Start of Block

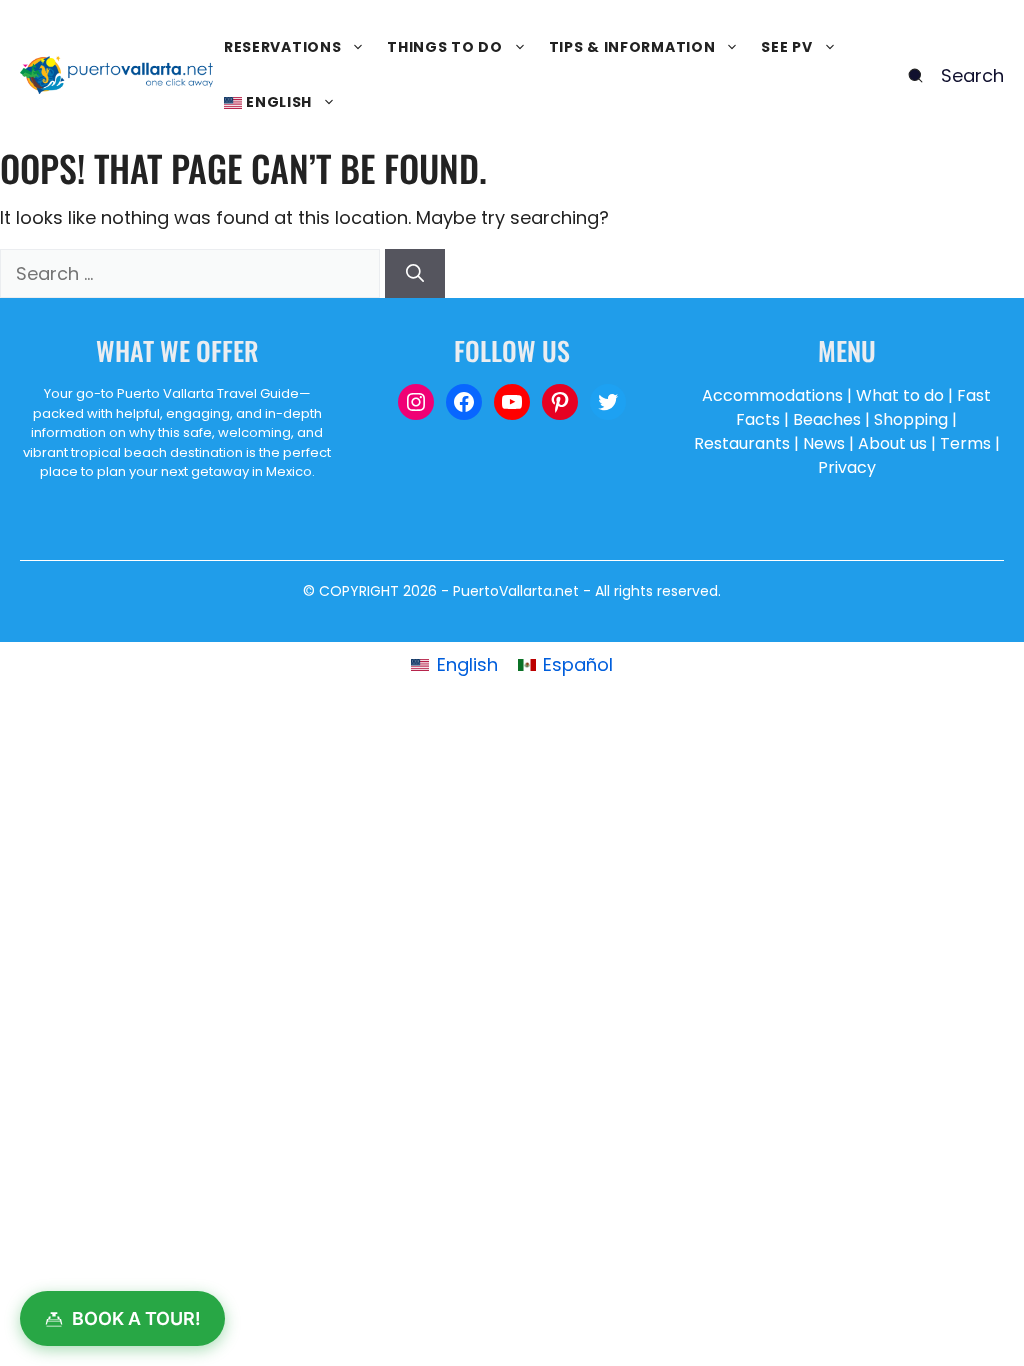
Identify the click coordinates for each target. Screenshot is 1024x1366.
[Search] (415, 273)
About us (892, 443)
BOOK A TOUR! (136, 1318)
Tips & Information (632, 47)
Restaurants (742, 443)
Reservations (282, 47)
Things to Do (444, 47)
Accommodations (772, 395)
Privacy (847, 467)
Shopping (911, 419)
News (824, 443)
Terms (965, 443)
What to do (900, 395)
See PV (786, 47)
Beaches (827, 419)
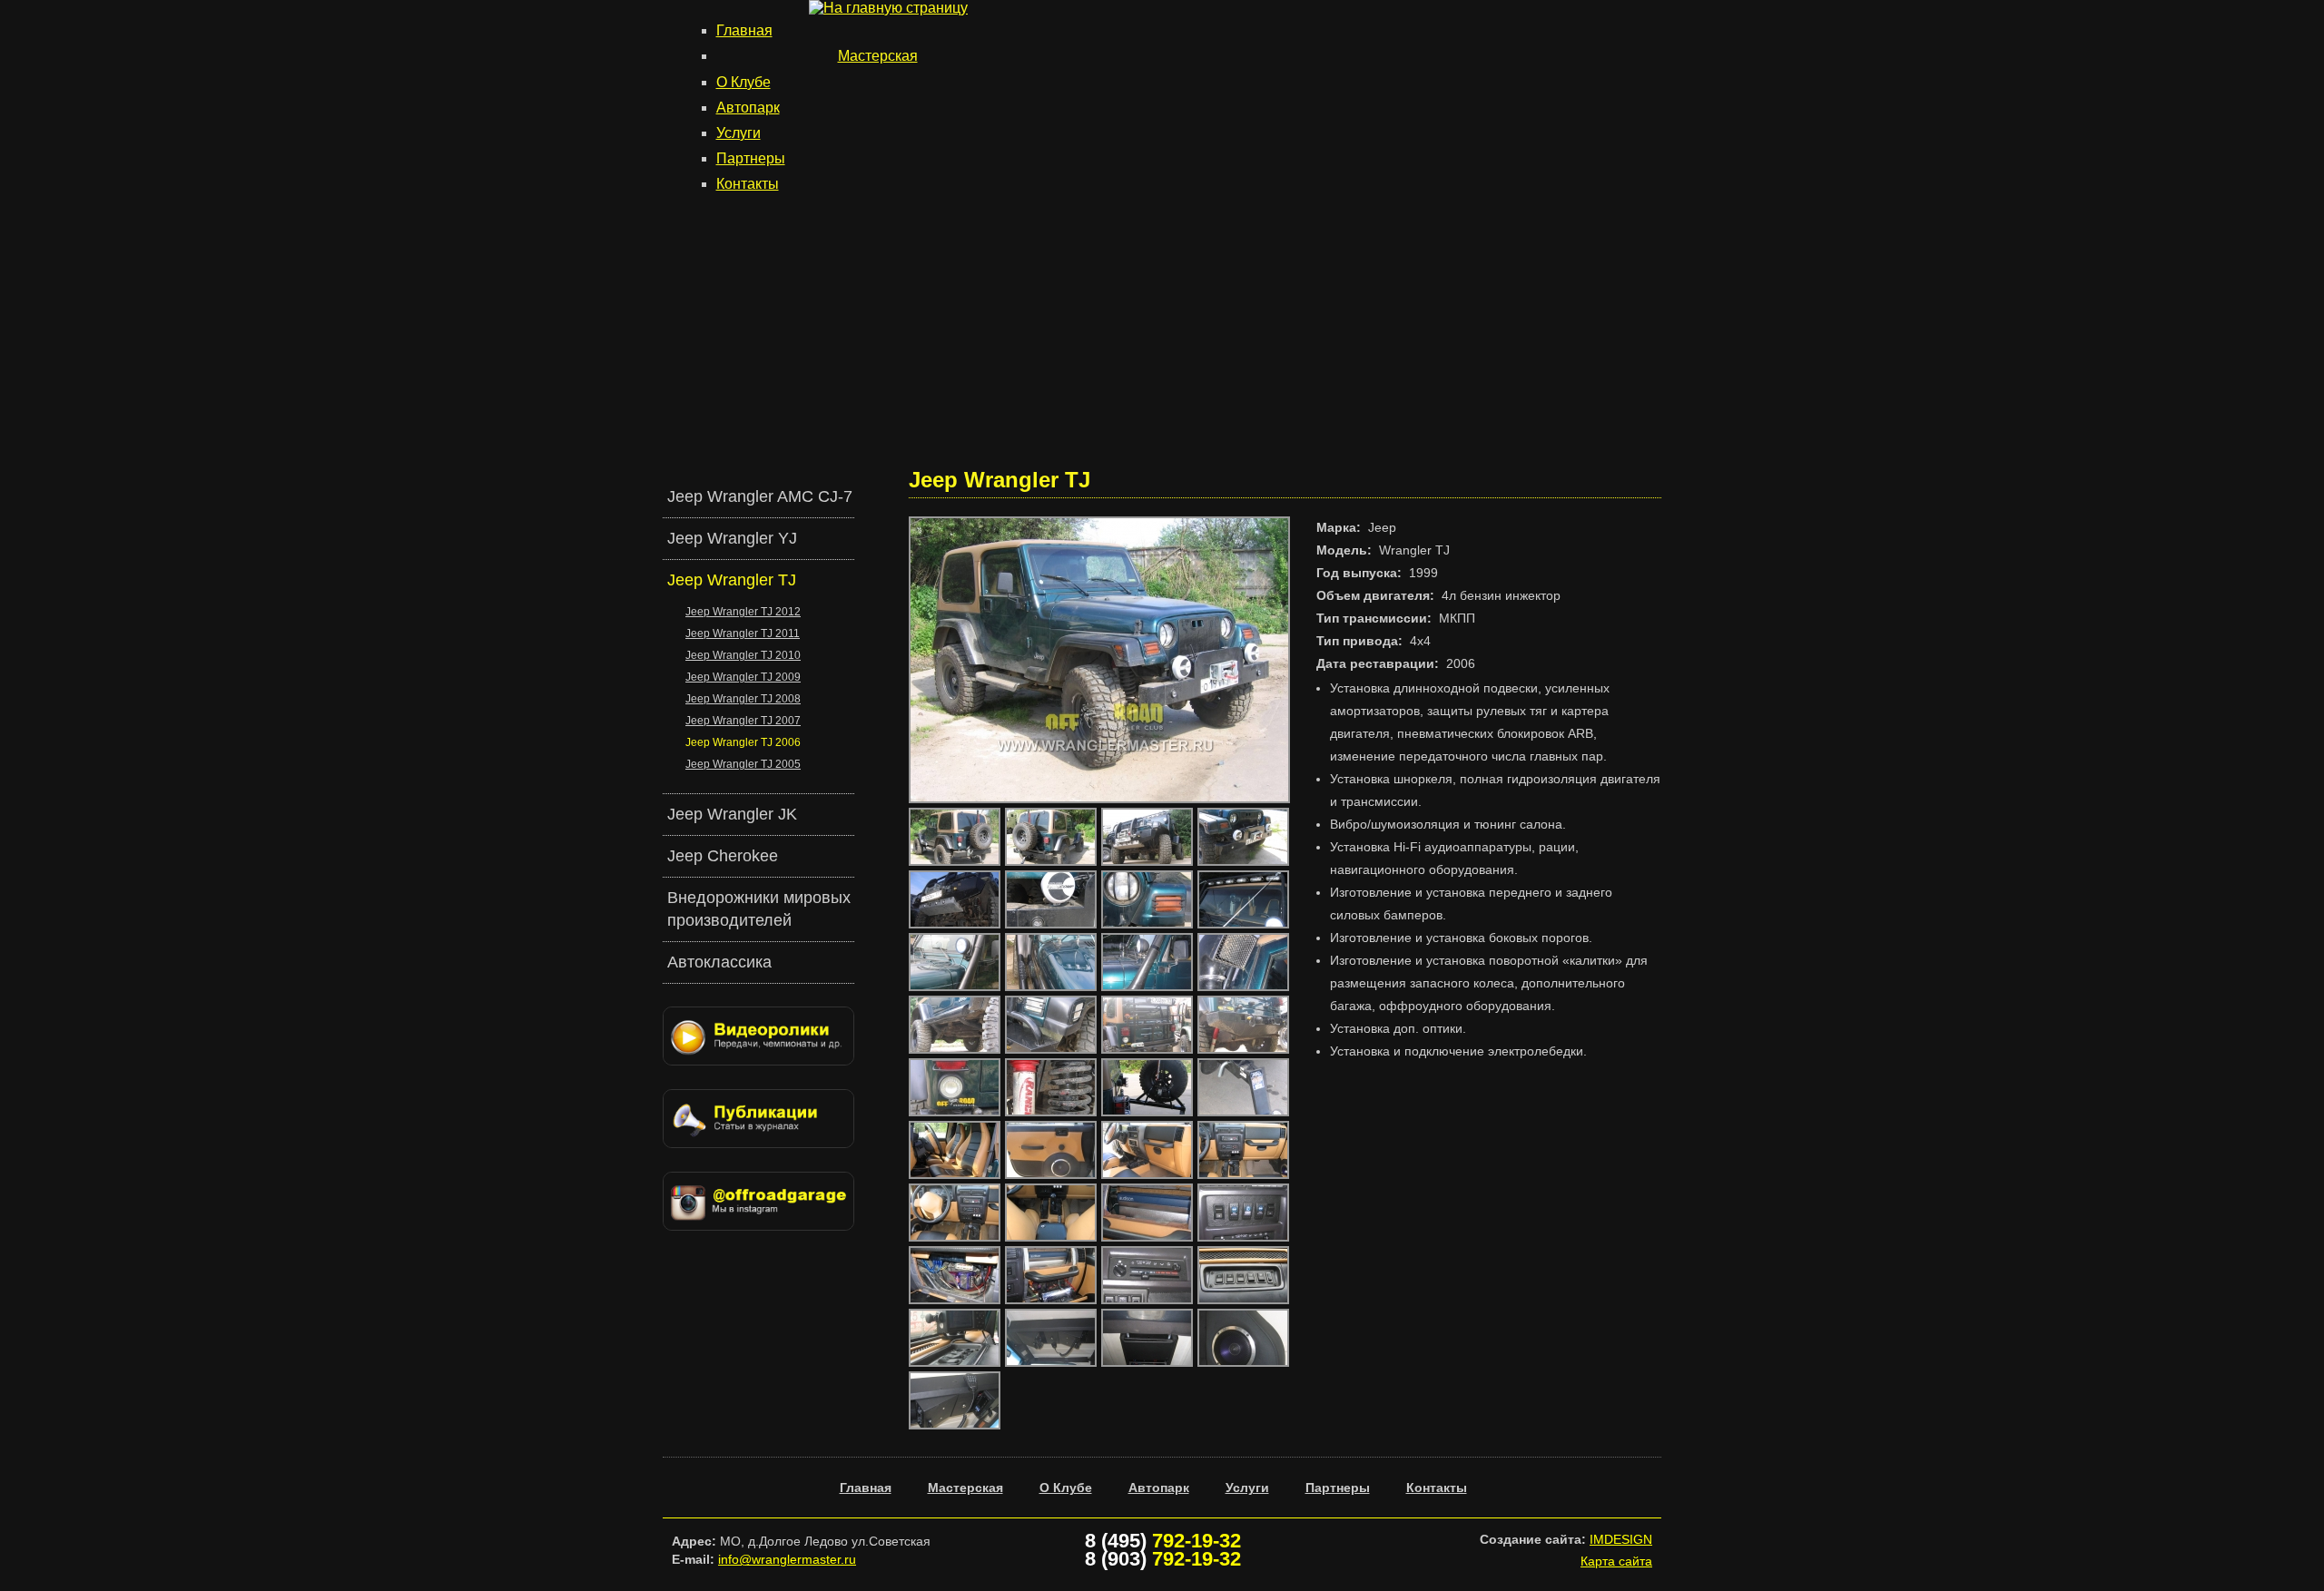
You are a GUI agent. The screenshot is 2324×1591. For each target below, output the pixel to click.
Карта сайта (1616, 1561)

End of Block
Start of Block

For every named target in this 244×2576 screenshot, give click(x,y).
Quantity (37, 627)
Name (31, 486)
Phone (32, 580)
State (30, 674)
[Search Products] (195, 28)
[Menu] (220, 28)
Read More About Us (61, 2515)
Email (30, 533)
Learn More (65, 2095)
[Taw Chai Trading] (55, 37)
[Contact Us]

End of Block

### Exercise instructions
The lines in the entries above that carry the word "click" must be copied.

### Answer for the task
Identify the click coordinates for each target. Screenshot is 1024x1366.
You are a GUI agent. The screenshot is 2324×1591. For each target below, output the pixel to click.
For every named target in this 244×2576 screenshot, give click(x,y).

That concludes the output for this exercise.